Zunächst nahm ich Kontakt mit den Bereichsleitern auf und bat sie, mir schriftlich mitzuteilen, was bei ihnen kürzlich an Bemerkenswertem vorgefallen sei. Der Einkauf teilte mir mit, dass in seinem Bereich eine «recht eigentliche Einkaufsoffensive» stattgefunden habe; die IT-Abteilung teilte mir mit, dass bei ihnen eine «recht eigentliche IT-Offensive» stattgefunden habe; die Logistik teilte mir mit, dass bei ihnen eine «recht eigentliche…».
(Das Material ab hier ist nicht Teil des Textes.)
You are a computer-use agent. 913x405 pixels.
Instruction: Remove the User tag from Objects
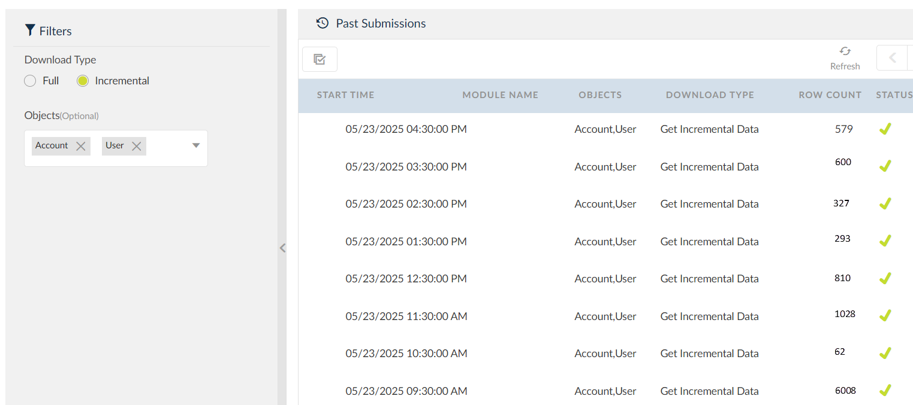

Man schien den Begriff copy writing (= texten) mit dem Computerbefehl copy and paste verwechselt zu haben. Mit List und Tücke gelang es mir, meinen Chef dazu zu becircen, den Jahresbericht extern zu vergeben. Sollten die doch sehen, wie…
Gerade wollte ich mich auf den Weg nach Mariastein machen, um der Muttergottes eine Kerze zu spenden, als das Telefon läutete: «Grüezi, Herr Peters, wir sind die Agentur, die für Sie den Jahresbericht macht. Jemand aus Ihrer Firma hat uns anderthalb Seiten seltsame Textfragmente geschickt. Das ist für Sie doch sicher kein Problem, da bis Ende der Woche präsentable Artikel draus zu machen. Wir mailen Ihnen das mal. Sie haben 12 Seiten Platz im Layout.»
Vor der Bürotür hörte ich Schillers Rachegöttinnen raunen: «Wir heften uns an seine Sohlen – das furchtbare Geschlecht der Nacht.»